→ Assigned task
Only the lines with "オペラシリーズ" in the entries below belong in the answer; please copy them.

Saved entries:
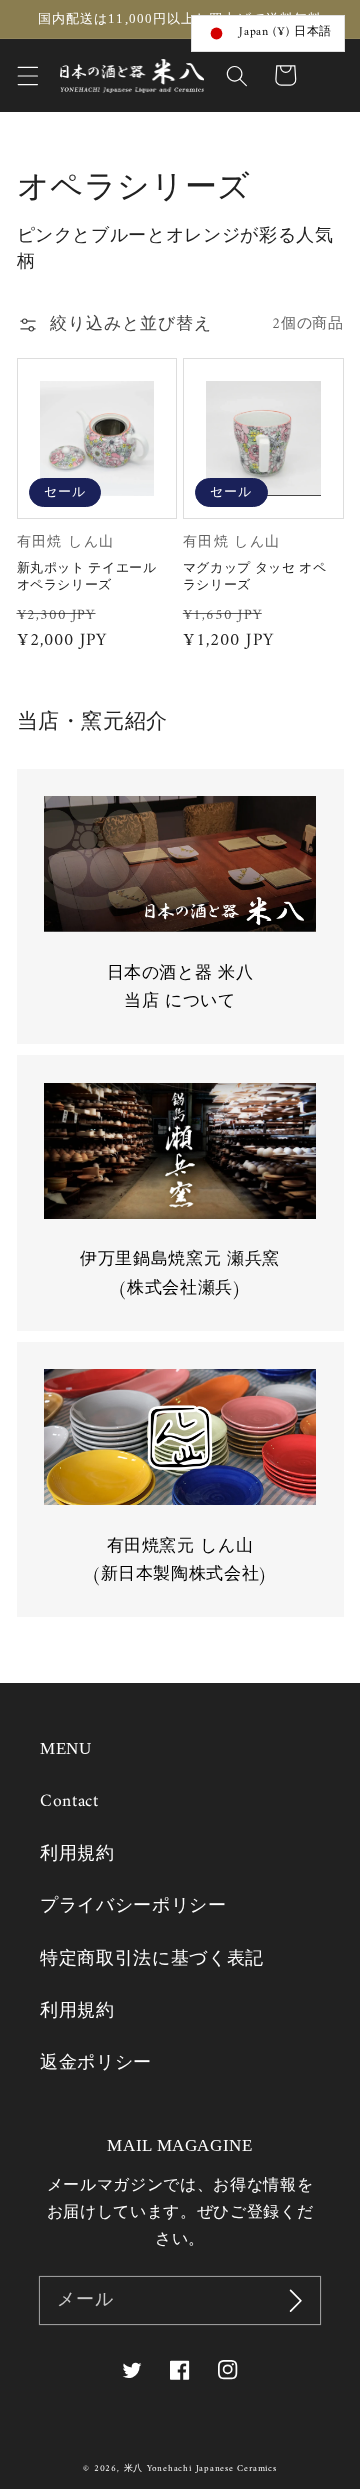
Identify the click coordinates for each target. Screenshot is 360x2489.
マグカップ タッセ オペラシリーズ (255, 576)
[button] (27, 75)
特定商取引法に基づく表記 (152, 1959)
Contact (69, 1801)
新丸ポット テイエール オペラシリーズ (87, 576)
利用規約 (77, 1854)
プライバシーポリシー (133, 1906)
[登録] (296, 2301)
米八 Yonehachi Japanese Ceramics (200, 2469)
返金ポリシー (96, 2063)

→ Exercise result
マグカップ タッセ オペラシリーズ (255, 576)
新丸ポット テイエール オペラシリーズ (87, 576)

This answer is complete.